Deyan’s measured voice filled the space with composure.
“I was deeply grateful for the Ducal Princess’s kindness to a stranger whose identity she did not know, and I took the liberty of removing a person who would trouble my benefactor.”
“……”
“As for my method, I merely chose the most familiar way—the one my body was trained to execute.”
Deyan slowly approached me.
He extended his hand to where I sat, frozen.
“The Ducal Princess is entirely blameless in this matter.”
So place all responsibility upon him, he was saying.
He alone would shoulder the consequences. I need only pretend ignorance.
That is what this man was telling me.
“It’s not something that can be resolved so easily.”
Rather than taking his offered hand, I rejected his plan outright.
The first problem that came to mind was the objection that would be raised about why I’d continued to shelter him, knowing who he was.
Joaquin would seize on this fact and claim I’d made contact with Deyan deliberately, strategically.
He would drag my father’s secret—the one I’d fought to conceal—into the light across the entire continent. He would expose my weakness and dig into it, strangling me with it.
For his own security, he would use me as a stepping stone, clawing his way upward.
And I would stand at his feet again, weighing the same paralyzing helplessness and rising sorrow.
“Joaquin Perez is not an opponent to be taken lightly. If he makes an issue of this, he’ll strike at whichever part of me seems most vulnerable.”

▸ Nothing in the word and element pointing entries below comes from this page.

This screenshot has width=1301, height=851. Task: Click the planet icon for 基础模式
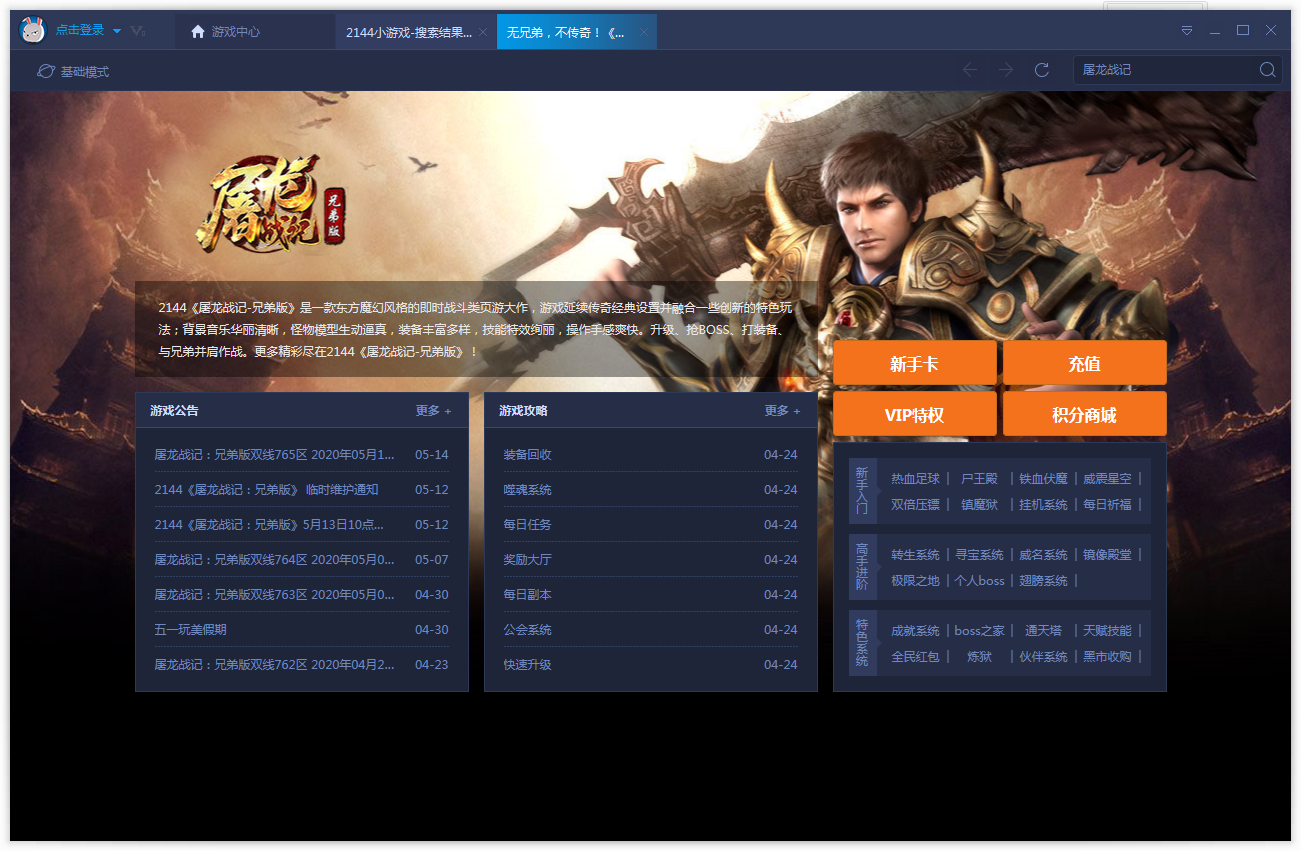pos(45,71)
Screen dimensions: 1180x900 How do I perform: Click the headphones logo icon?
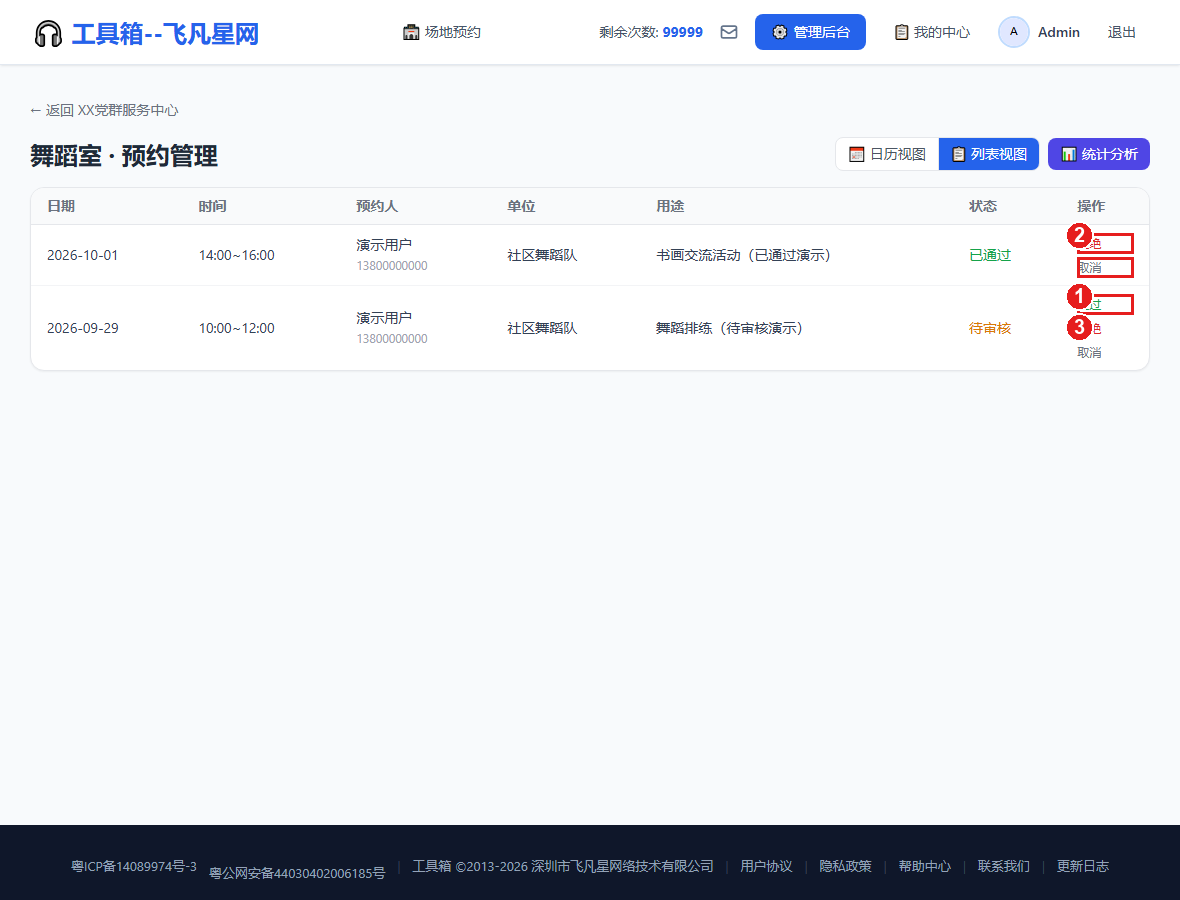click(48, 34)
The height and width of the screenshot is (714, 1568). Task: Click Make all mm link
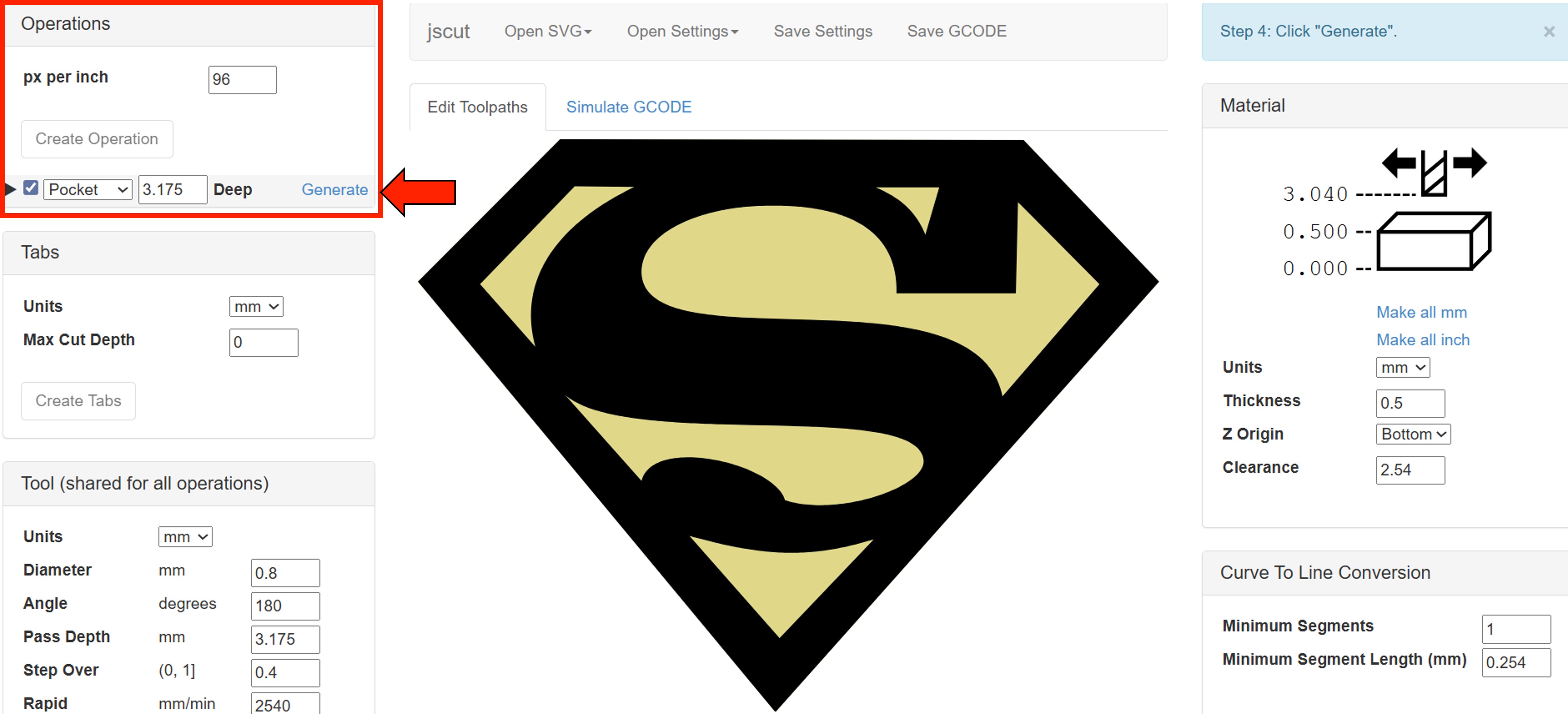[x=1421, y=312]
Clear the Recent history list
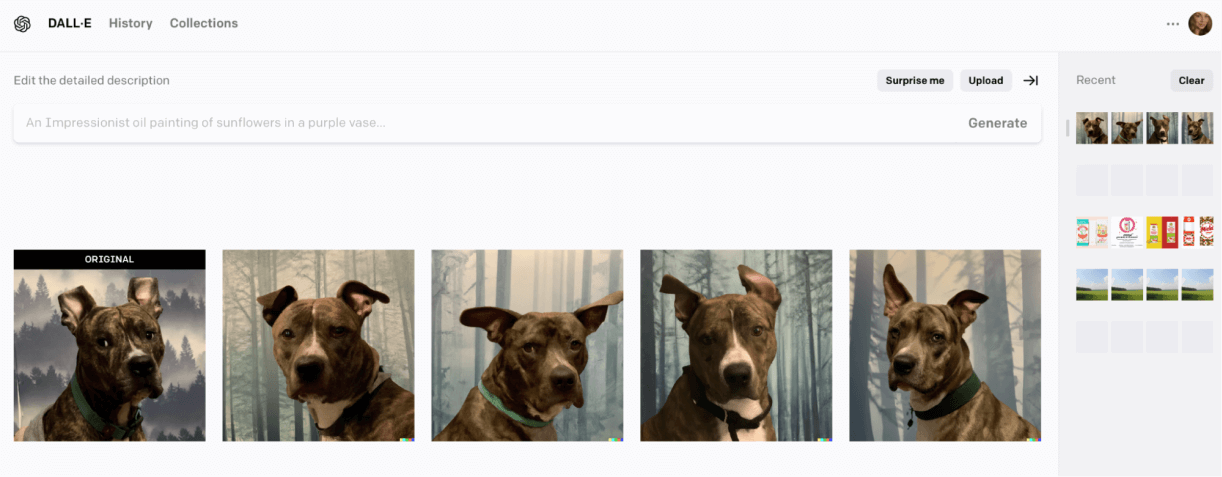Image resolution: width=1222 pixels, height=477 pixels. 1191,81
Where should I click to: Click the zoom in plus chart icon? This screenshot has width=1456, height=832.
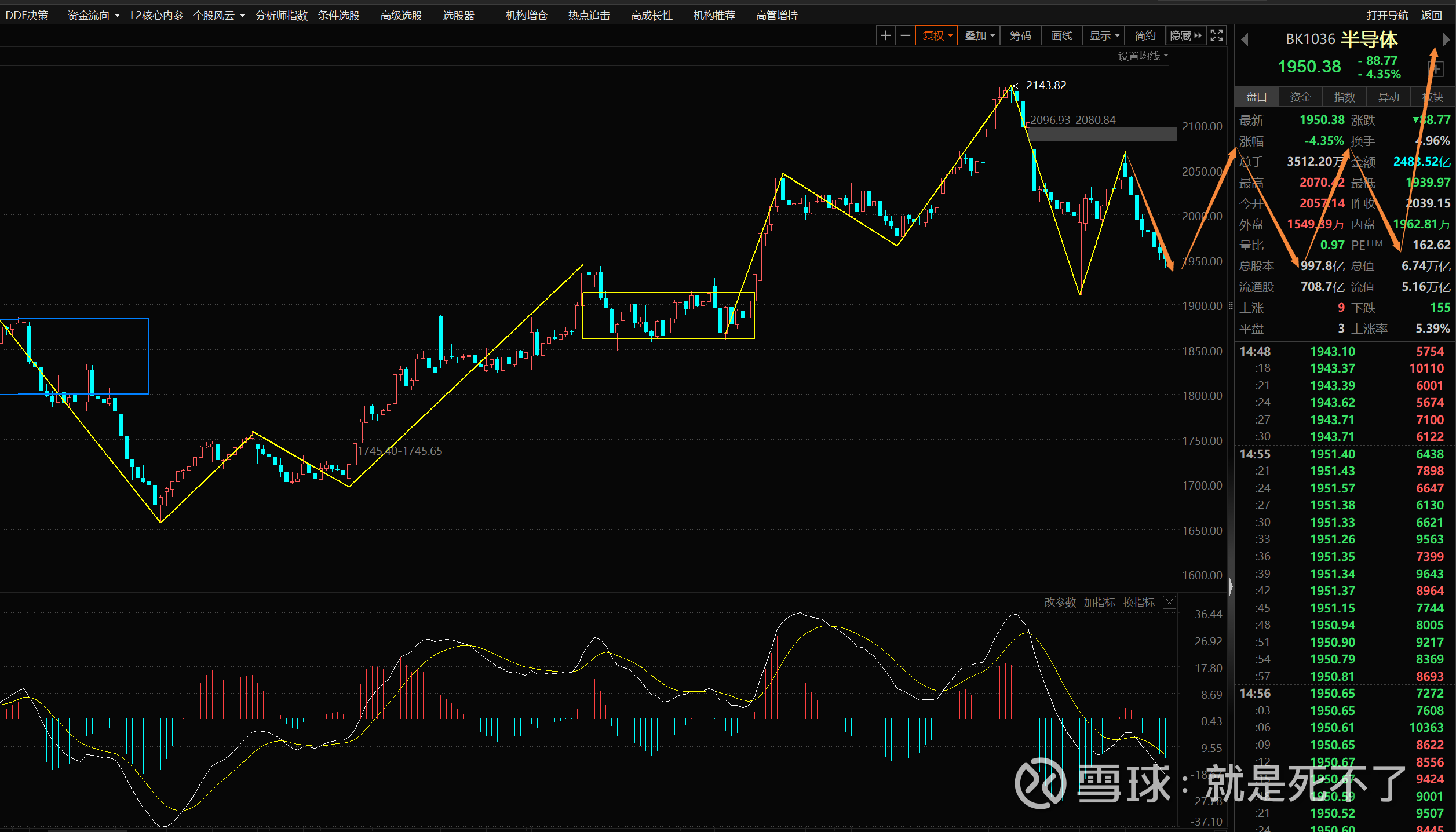[x=885, y=36]
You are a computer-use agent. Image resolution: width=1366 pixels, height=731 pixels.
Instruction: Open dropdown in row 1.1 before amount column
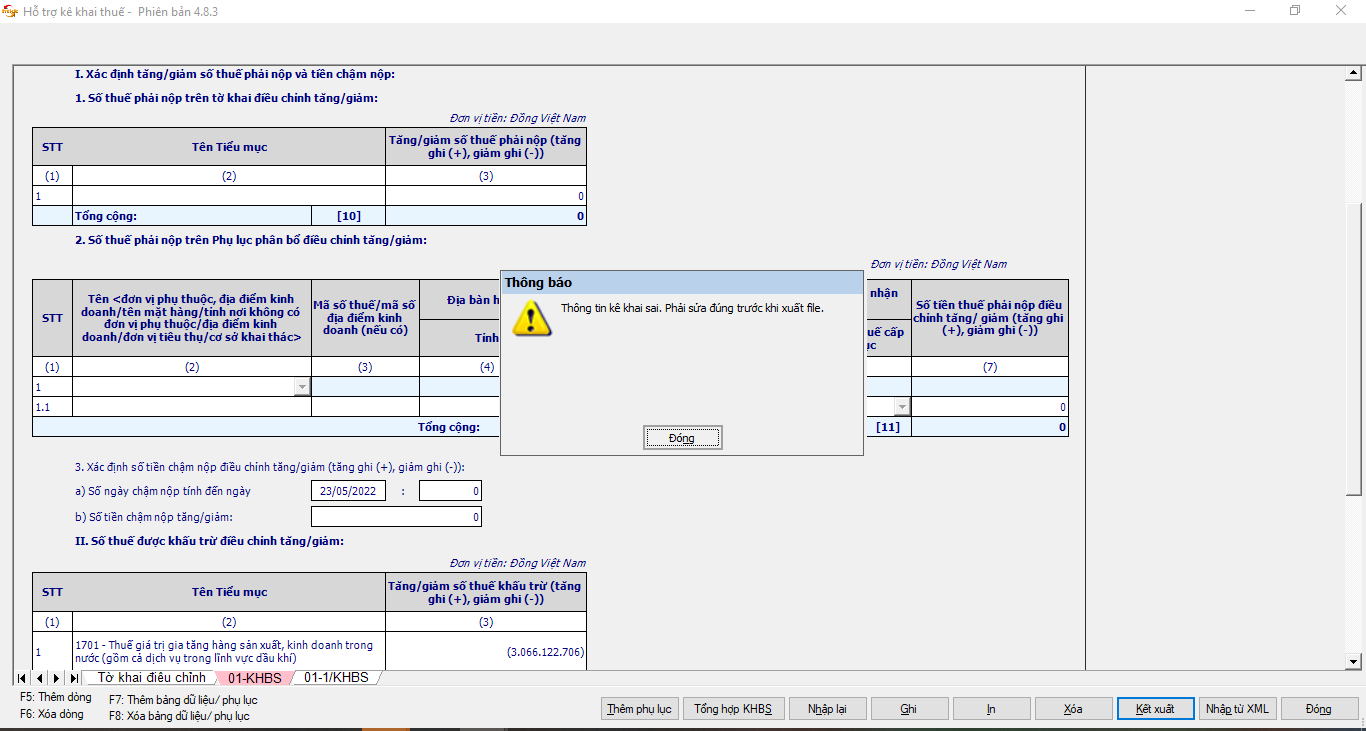click(x=901, y=407)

That vulnerable part was me, and this kingdom.
To him, I was nothing but a frog that might die at the careless throw of a stone.
A frog whose pond someone cares for—which is why he merely watches his step.
I rose to my feet on my own strength, refusing his hand.
“We’ll consider how to handle this situation in due course. First, let’s address the immediate matter at hand—”
I began speaking without thought, but the gruesome sight before me silenced me.
An enormous, suffocating darkness crashed down at tremendous speed, and I felt certain it would crush my bones to powder.
“—address, and—”
I tried to finish my thought, but failed.
My throat felt constricted, as if someone were choking me, and no sound would come.
Even breathing had become an ordeal.
‘This cannot happen.’
The stairs I stood upon crumbled. The earth collapsed beneath me and dragged me downward.
And of course, the bottom was Hell.
The ornate Chandelier above receded into distance.
Hanging there was something black and shapeless.
My past, unredeemable even if I died and were reborn.
My deepest wound, which I could not release though I was meant to let it go.
My brilliant, warm memories, which I could never grasp again, hung there.
Faded to black.
‘If only I had strength.’
I’ve wondered if things would have been different had I been born male.
Standing alone with nothing to lean on, my thin legs were far too weak.
Even after learning swordplay and training rigorously, I always appeared frail—and truly was.
Yet I had to be fine.
I swallowed the feeling of being overwhelmed and feigned composure somehow.
I used tears as a shield to dissolve hostility, and smiles as a weapon to expose weakness.
Whether grieved, angry, or troubled by another’s actions,
I buried every emotion that seized and shook me beneath a smile. In the end, I even turned away from them myself.
Forcing them down until they seemed never to have existed.
As if I had always been fine.
As if I were born strong.
‘Better to smile.’
Show that you’re fine.
Say that nothing is wrong.
All the hours and feelings I’d tried to correct and erase with a pen descended upon me at once.
“Ducal Princess.”
My weakest part, laid bare before the enemy I resented most.
‘If only you hadn’t been angry in my stead.’
If only you hadn’t rushed so readily to shed blood for me, things would have been easier.
I would have felt less wretched.
For the first time in a very long while, I wept.